My wife and I have been married for a little over a year now, and things are going great for us relationship-wise. Where I feel stuck is with my job. I currently work in a place that has abnormal hours that are only bound to get worse. It is my field of choice and what I went to school for, but the hours really are bad sometimes. More specifically, I’m likely going to start working Saturdays again.

Where the problem comes in is, my wife also works. She works from home on a mostly regular schedule. Never weekends. So with me working odd hours and likely weekends again, she’s upset with that, understandably so. With both of us working, me working weekends is just less time we get to see one another.

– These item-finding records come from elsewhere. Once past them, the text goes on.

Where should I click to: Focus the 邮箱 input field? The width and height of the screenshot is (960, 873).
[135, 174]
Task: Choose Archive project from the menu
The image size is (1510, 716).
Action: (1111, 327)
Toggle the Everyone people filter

Now the other side to this is, with my schedule change also came a big raise, 17%. My wife actually makes more than me still (much more in fact), and will be making even more as well come next summer. So while we aren’t hurting for money, we do have debts to pay off and want to save for a house, so the extra money helps alot.

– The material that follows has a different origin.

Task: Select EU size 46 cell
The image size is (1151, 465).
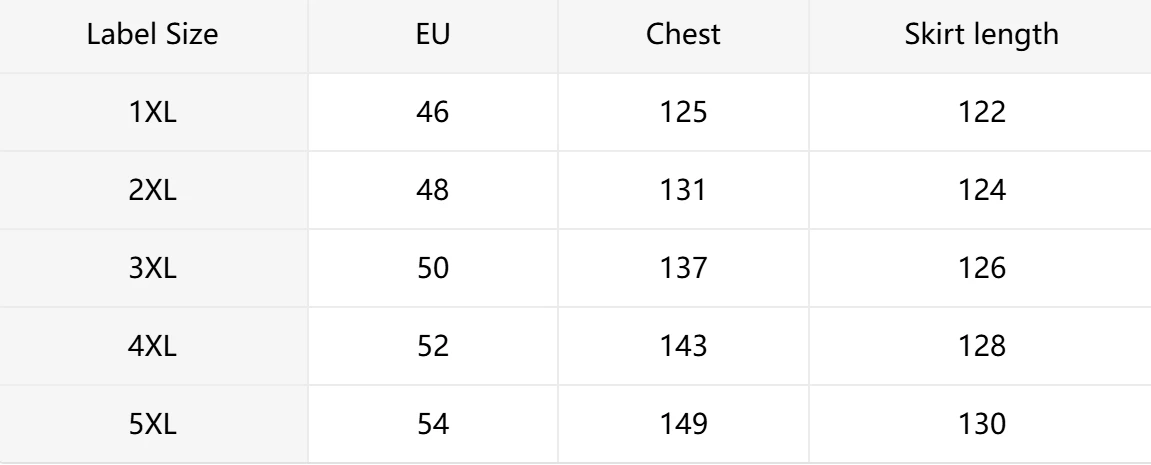Action: [432, 112]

What’s more, I can technically work my job anywhere (albeit for likely lower pay). She can work from anywhere as well, because she works from home. And she doesn’t want to be in the city we’re in anymore. Neither do I, but it’s not as big of a deal to me.

This is all to say, I am feeling very guilty. I feel guilty taking away time I can spend with my wife. and I feel guilty for feeling like I’m the one forcing us to stay here due to my relatively high pay. It doesn’t always feel worth it. I don’t resent my wife at all for how I feel, it’s not her fault she misses me and is faced with the prospect of seeing me less. Plus she makes more money than me, so the onus on bringing in money is less on me, making my change in schedule that much more annoying.

My point of view is, we don’t have kids, we don’t have a home, so we should take this opportunity of good pay in a crappy city to pay off our debts faster and maybe move in 18 months ish, give or take. If my wife had it her way, we’d move tomorrow, or at the very least before the end of the year.

So I feel like I’m stuck. Not really looking for advice, just venting.

8 comments
  1. Money comes and goes

    Marriages can last a lifetime

    If you put money before a marriage it likely won’t last

    Talk to your wife and tell her everything you just said. If you have already what was her response?

  2. Sounds like you have options. So good. You just need to figure out what’s important. Togetherness is important. So is building a solid career. I spent 28 years in the navy and had year long separations. But we made it through that, my career grew, and we have always been in a good place.

  3. Why not look around for other positions, you may very well be able to get similar pay. What’s keeping you from doing this?

    Also if you move to a lower cost of living city, remember your taxable 17% goes further.

  4. If you walked up to your wife RIGHT NOW and said “Let’s do it. Let’s move the F out of this place.” How would she react? Does the way you think she’d react help you make your mind? And you can do it? You can afford it? You can both work and live comfortably from anywhere?

    Sounds like a no brainer to me!

  5. You mentioned that you’d likely make less if you moved elsewhere. Have you thought of moving to an area with a lower cost of living? If you and your wife find someplace not in a busy city or big suburb, perhaps the lower cost of living would make up for what you’d be losing with a lower paying job. She’d still make the same.

  6. I once had a job where I worked overnights. 10pm-8am. Paid great. On Fridays, I’d try to flip my schedule to be up for spending time with my wife on Fri/Sat/Sun, then flip back.

    That rarely worked and so I rarely saw my wife.

    She almost packed up and moved back to our home state.

    Be careful counting dollar signs.

  7. Figure out where you want to live. Start apply for positions in that area. If you need to take a step back in pay but have better working hours, it’s still a win win for you, better living area and quality time with wife. Dont work a job you that makes you miserable.